For an easy life, make pasties: cut circles around 20cm in diameter from the pastry, brush the edges with beaten egg and fill with a good dollop of the lamb mixture (you’ll get a feel for the right amount to use after the first couple). Fold in half, crimp the edges, poke a hole in the top and glaze with more beaten egg before baking for around 30-35 minutes, until the pastry is golden brown.
For more of a challenge, make tiny pies: generously grease a muffin tin with melted butter. (I despaired halfway through my pie marathon, and went for paper cases instead – they worked fine, as long as you don’t mind peeling bits of paper off hot pies. Greaseproof paper would probably be a better alternative.) Cut circles from your pastry which are the diameter of your muffin tin holes, plus twice their depth. I found a suitable sized cup, cut round that and rolled out any that looked a bit small. Also cut smaller circles for the tops of the pies.

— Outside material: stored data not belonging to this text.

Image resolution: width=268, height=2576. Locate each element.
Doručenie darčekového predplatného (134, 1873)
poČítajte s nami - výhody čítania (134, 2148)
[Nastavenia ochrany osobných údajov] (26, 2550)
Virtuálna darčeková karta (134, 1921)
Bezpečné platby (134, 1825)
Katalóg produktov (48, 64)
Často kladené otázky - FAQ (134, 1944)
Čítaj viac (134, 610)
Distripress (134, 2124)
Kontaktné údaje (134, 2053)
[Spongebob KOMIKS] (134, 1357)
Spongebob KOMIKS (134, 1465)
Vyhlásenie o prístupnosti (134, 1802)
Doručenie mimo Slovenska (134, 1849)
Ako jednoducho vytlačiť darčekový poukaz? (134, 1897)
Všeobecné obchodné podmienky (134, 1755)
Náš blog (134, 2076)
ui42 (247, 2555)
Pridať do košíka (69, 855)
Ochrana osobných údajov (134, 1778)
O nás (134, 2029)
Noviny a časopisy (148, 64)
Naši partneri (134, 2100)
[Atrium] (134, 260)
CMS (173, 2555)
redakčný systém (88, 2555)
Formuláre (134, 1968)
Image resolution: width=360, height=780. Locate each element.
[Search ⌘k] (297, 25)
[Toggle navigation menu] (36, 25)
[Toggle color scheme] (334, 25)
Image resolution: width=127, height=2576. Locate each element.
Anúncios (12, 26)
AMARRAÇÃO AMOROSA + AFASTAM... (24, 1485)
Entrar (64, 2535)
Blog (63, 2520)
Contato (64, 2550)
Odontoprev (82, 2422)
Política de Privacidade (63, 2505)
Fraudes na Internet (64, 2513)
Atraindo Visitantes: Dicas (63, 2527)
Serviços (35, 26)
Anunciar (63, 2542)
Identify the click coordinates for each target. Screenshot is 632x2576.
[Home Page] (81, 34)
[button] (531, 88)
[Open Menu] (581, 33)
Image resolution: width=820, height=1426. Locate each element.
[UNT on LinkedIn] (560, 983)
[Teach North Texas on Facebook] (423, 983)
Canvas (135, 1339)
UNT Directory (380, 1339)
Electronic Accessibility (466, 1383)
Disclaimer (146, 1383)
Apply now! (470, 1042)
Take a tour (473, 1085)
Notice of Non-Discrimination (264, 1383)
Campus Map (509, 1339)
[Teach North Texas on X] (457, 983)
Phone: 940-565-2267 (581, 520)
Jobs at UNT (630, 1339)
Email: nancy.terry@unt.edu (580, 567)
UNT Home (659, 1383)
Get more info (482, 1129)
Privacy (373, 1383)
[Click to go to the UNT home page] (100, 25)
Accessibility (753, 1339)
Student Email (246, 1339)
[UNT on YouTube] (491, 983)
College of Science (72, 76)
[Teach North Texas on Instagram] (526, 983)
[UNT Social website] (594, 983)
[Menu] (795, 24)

Place the pastry circles into the muffin tin holes, pressing into the bottom corners and being careful not to tear them. Fill with the lamb mixture (do not overfill – not unless you like the escaping filling look, anyway), brush the top edges with beaten egg and top with the smaller circles. Crimp the edges with a fork, make a small hole in the top with a knife and glaze with more beaten egg. Bake for 30-35 minutes, until the pastry is golden brown.
Now, you have a choice: the pies will come out of the tin more easily while still warm, but they will be more likely to collapse. Cold, they are more set into their new home, but more able to withstand being levered out. Of course, if yours didn’t ooze out of the top (mine did), they should just slide out easily, and this is all academic.